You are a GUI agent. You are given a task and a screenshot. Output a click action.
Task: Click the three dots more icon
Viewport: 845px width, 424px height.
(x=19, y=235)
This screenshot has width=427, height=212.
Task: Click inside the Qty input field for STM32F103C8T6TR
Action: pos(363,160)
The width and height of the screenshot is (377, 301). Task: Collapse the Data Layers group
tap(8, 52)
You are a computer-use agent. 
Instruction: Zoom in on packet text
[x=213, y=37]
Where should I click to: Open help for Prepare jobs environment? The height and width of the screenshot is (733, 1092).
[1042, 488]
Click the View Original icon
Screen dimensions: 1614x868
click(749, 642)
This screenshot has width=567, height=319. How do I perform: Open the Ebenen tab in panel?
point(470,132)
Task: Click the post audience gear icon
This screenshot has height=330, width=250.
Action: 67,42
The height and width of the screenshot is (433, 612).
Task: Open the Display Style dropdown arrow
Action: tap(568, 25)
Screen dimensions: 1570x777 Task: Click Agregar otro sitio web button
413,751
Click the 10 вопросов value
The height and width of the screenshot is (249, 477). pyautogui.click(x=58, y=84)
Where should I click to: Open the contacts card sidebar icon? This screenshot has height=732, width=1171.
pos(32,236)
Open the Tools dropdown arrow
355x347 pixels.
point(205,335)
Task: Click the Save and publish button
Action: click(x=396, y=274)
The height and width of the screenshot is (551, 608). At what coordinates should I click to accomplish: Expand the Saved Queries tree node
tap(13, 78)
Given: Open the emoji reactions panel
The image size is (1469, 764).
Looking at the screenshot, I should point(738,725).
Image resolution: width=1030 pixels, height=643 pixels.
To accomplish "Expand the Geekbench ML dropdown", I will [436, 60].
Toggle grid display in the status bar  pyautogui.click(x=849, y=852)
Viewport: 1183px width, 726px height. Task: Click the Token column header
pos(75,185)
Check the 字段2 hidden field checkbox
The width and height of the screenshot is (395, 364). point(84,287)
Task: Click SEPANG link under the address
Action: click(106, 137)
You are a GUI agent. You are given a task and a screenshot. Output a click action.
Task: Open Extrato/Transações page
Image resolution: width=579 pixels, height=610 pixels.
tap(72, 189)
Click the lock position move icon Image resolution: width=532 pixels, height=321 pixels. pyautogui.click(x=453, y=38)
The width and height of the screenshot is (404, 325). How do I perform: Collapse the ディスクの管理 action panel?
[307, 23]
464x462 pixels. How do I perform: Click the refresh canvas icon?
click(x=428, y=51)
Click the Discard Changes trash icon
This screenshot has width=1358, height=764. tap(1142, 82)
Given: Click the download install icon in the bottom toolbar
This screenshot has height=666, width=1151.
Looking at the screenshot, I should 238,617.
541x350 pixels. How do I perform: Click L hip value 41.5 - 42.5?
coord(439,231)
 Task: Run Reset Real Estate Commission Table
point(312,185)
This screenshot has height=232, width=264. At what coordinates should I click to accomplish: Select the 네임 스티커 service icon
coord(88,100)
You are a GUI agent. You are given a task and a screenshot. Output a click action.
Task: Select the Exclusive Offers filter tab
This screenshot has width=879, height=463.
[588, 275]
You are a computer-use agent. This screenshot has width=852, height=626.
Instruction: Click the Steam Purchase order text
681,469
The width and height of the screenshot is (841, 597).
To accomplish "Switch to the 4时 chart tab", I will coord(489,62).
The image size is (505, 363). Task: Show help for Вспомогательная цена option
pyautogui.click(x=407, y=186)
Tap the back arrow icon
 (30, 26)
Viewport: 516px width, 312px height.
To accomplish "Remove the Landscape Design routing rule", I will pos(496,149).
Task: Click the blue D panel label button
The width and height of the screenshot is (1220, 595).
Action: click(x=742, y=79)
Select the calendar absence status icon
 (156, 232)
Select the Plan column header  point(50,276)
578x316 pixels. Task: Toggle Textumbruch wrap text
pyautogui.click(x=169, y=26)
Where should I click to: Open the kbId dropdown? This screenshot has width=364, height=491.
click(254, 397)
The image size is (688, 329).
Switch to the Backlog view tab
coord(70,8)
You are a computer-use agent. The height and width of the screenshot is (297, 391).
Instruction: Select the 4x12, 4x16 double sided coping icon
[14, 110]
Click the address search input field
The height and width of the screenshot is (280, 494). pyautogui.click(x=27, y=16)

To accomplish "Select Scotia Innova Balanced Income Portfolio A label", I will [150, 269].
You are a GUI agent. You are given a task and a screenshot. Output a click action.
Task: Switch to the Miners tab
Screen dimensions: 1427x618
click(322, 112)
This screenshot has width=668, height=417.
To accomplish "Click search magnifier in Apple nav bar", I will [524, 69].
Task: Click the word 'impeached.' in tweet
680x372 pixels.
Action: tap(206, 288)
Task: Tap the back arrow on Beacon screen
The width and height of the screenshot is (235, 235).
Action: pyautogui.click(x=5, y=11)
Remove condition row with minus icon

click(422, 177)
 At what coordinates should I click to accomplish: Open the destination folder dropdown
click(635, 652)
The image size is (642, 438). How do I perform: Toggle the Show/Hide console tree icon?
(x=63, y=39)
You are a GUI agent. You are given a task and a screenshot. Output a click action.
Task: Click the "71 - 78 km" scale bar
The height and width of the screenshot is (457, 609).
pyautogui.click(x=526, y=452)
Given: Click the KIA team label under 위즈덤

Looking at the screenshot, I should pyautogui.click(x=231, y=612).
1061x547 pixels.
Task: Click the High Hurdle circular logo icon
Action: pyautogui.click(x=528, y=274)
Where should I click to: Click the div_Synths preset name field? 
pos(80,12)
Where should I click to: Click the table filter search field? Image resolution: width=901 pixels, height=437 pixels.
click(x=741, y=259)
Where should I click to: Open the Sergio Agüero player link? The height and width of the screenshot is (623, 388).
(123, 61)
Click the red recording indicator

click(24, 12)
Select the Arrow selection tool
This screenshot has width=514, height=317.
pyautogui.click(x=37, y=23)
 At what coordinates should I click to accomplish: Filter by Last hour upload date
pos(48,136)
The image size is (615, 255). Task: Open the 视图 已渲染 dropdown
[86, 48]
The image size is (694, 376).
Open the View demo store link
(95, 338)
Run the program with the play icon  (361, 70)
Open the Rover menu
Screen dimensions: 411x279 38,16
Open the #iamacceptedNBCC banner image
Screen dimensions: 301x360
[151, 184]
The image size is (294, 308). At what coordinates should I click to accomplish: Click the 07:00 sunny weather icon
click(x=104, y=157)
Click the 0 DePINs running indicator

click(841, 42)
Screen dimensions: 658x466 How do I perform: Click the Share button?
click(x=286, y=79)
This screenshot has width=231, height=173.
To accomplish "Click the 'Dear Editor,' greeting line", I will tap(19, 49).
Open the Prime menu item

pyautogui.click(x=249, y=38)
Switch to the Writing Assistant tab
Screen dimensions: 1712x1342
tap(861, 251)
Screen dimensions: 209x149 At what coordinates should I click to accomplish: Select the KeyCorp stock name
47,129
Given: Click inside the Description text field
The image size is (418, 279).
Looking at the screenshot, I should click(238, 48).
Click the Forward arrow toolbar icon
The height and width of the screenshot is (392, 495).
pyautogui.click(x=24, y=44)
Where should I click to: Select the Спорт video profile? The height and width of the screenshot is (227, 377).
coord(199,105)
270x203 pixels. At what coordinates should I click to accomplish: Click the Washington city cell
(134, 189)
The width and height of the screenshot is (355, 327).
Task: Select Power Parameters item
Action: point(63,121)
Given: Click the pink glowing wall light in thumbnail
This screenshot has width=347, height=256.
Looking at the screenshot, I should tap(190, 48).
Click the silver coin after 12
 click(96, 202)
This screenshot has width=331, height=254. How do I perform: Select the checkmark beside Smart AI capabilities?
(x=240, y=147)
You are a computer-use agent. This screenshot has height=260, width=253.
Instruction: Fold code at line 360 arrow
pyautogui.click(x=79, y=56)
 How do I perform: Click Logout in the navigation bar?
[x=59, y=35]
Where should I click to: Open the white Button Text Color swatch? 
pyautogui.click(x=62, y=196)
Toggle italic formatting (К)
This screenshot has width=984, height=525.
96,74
※ ※ ※
◆ Exercise task: Retype the lines of the records between the line holding "Given: Click the download" and the line holding "point(312,185)", inclusive, character for character.

◆ Right answer:
Given: Click the download install icon in the bottom toolbar
This screenshot has height=666, width=1151.
Looking at the screenshot, I should 238,617.
541x350 pixels. How do I perform: Click L hip value 41.5 - 42.5?
coord(439,231)
 Task: Run Reset Real Estate Commission Table
point(312,185)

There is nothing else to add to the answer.